Anche nel campo dell’abbigliamento si riconoscevano due grandi categorie, nettamente divise proprio dall’orario del dinner: c’erano infatti il morning dress (che possiamo tradurre in «abito da giorno») e l’evening dress («abito da sera»). Si supponeva insomma che le persone raffinate si cambiassero completamente prima di sedersi a tavola, e quest’abitudine, molto radicata, perdurò nell’alta società fino ai primi decenni del Novecento; Il servizio a tavola era alla francese: ciò significa che tutte le pietanze della prima portata (first course) erano disposte contemporaneamente sulla tavola, con la carne e la selvaggina a occupare una posizione centrale. I contorni erano distribuiti ai lati e sugli angoli, mentre i due capi della tavola ospitavano generalmente pesce (spesso salmone) e zuppa (spesso di tartaruga). Terminata la prima portata, la tavola veniva sparecchiata e nuovamente riapparecchiata con altre pietanze: di solito tornava la carne, ma protagoniste di questo second course erano le fricassee e le polpette, e poi crostate di frutta, gelatine e pudding. Dopo la seconda portata veniva rimosso tutto, anche la tovaglia, e veniva servito il dessert (dal verbo francese desservir, «sparecchiare», appunto) che non aveva bisogno di posate perché era costituito essenzialmente da frutta secca o candita e dolcetti speziati. Solitamente il vino era associato a questa fase finale del pranzo. Dopo il vino  e il dessert, la padrona di casa si alzava in piedi e tutte le signore la seguivano in salotto, obbedendo però, nel far questo, a una precisa disposizione, dettata o dall’età o dal rango o dal fatto di essere sposate o meno. Una volta allontanatesi le signore, gli uomini potevano godersi un’ora di conversazione più libera, accompagnata da vini e liquori. Come sappiamo, Jane Austen non ci racconta mai questa fase, poiché nella sua narrativa non esistono episodi in cui non siano presenti delle donne. Se in casa non c’erano ospiti, la separazione fra uomini e donne dopo il pasto non si verificava.

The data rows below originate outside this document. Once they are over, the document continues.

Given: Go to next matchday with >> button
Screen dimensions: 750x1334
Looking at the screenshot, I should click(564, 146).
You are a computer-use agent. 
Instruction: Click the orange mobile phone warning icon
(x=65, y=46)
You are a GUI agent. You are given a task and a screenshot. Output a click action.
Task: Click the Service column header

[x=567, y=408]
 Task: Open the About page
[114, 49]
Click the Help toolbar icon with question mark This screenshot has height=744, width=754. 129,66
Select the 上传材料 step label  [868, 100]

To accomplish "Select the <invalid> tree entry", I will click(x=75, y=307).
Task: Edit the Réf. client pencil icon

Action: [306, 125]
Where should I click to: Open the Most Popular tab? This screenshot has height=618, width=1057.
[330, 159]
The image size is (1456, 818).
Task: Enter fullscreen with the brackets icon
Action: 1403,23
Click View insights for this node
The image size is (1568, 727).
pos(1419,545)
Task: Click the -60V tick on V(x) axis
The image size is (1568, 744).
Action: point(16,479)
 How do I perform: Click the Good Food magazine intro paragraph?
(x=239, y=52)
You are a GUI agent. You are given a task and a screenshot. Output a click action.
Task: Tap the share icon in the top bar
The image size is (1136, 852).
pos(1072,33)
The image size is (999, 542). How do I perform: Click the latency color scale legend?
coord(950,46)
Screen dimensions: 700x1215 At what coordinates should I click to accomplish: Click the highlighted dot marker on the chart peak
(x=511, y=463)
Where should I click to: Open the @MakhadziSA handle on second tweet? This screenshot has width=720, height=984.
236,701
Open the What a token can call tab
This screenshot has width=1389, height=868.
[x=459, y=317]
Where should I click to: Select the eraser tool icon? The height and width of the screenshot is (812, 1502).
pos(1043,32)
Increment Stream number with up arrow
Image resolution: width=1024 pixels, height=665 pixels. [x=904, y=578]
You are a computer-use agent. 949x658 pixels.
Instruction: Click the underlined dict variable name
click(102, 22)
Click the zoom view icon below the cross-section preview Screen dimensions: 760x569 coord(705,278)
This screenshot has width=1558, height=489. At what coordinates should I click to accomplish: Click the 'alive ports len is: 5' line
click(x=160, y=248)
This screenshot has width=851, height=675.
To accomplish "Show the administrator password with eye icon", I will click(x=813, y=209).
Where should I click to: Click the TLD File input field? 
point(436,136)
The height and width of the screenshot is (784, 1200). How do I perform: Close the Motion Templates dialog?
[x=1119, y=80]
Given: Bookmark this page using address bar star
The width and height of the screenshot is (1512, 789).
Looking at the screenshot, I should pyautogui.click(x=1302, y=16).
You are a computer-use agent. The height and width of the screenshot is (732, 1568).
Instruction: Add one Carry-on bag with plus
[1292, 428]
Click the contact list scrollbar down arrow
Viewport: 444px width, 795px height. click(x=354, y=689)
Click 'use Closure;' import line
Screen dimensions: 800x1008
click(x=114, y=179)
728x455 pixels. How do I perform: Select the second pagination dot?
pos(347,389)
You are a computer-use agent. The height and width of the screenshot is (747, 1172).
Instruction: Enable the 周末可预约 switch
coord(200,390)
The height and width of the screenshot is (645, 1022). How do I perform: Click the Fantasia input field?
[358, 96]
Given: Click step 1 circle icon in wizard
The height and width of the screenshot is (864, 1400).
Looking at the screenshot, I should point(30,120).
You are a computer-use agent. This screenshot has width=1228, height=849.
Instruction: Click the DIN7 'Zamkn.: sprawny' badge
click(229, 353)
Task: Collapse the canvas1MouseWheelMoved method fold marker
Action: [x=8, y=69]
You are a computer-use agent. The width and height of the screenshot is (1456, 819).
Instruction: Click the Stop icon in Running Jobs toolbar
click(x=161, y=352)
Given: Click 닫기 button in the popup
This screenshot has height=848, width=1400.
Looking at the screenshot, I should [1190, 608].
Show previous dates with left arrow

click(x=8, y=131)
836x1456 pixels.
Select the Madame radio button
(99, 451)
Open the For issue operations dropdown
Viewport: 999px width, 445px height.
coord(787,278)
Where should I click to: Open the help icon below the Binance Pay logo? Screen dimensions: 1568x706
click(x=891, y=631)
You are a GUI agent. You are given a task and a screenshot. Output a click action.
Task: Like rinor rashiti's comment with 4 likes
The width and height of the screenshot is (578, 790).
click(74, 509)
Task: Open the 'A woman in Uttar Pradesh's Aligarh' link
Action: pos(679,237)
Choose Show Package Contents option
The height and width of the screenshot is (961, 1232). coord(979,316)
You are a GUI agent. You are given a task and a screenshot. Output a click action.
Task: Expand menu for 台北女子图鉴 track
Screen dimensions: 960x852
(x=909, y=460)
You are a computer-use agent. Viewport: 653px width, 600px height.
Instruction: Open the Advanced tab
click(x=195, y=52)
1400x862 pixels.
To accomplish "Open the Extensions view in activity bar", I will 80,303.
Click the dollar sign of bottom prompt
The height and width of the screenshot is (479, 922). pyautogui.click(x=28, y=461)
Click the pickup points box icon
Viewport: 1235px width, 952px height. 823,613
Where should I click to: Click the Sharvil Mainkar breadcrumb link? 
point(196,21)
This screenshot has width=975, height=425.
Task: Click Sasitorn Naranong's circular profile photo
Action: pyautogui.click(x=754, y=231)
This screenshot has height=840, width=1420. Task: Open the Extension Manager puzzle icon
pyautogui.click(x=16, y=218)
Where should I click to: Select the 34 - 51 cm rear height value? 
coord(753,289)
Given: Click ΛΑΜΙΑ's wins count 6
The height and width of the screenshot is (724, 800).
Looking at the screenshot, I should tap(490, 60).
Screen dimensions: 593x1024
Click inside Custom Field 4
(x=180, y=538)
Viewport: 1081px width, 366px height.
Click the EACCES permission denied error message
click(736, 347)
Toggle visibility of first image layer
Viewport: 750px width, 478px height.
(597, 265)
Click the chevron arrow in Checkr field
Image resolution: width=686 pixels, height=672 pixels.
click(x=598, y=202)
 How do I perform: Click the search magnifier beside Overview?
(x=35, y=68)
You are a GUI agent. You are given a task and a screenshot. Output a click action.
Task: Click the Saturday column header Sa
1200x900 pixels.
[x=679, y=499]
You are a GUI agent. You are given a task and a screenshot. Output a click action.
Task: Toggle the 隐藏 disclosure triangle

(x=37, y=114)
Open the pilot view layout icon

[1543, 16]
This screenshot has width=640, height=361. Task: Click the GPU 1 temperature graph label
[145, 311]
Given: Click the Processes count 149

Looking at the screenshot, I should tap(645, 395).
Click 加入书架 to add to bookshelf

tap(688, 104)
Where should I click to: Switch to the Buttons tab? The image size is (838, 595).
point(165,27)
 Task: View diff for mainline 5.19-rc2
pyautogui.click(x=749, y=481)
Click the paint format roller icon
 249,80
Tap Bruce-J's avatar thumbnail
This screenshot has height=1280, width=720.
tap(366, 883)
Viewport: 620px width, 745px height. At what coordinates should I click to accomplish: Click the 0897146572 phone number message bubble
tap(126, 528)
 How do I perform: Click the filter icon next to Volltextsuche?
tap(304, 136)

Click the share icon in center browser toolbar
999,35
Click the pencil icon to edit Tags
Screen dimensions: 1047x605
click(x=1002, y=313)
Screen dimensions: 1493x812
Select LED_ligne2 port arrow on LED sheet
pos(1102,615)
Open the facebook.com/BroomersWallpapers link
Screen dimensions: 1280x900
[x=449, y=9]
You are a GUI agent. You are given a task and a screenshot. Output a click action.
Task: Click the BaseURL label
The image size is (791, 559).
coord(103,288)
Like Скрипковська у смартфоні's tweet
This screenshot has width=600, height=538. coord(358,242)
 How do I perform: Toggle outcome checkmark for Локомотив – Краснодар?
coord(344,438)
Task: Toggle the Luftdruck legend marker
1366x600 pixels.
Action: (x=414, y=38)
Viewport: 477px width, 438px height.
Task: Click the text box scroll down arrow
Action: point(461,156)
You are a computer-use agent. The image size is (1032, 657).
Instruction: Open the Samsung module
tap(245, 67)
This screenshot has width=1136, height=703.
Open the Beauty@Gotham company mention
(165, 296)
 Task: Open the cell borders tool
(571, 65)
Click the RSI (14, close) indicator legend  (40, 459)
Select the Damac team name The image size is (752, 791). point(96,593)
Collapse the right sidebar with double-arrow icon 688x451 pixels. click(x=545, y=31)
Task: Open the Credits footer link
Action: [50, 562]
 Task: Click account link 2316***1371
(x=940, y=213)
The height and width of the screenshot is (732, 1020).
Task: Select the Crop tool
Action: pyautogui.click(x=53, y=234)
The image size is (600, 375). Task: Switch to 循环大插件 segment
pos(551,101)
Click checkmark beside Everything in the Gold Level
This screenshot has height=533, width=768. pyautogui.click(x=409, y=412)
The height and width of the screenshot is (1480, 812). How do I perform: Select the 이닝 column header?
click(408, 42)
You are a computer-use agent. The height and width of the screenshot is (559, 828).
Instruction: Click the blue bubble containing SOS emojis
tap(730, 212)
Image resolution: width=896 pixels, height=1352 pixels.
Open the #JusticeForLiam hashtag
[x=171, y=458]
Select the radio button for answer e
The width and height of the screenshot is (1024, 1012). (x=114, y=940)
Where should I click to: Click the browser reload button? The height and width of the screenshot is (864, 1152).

Il periodo che intercorreva tra il dinner e il tè della sera era chiamato afternoon, che d’estate era prevalentemente trascorso all’aria aperta. Scoccava dunque l’ora del tè, il cui servizio avveniva circa tre dopo l’inizio del dinner ed era responsabilità delle signorine di casa. Per l’occasione si bevevano oltre al tè, il caffè, o anche tisane alle erbe; talvolta le bevande erano accompagnate da pane tostato, torta o muffin. Le ore tra il tè e il sonno si trascorrevano in compagnia: la conversazione, la musica, i giochi di carte, il gioco del backgammon o la lettura ad alta voce erano le principali occupazioni.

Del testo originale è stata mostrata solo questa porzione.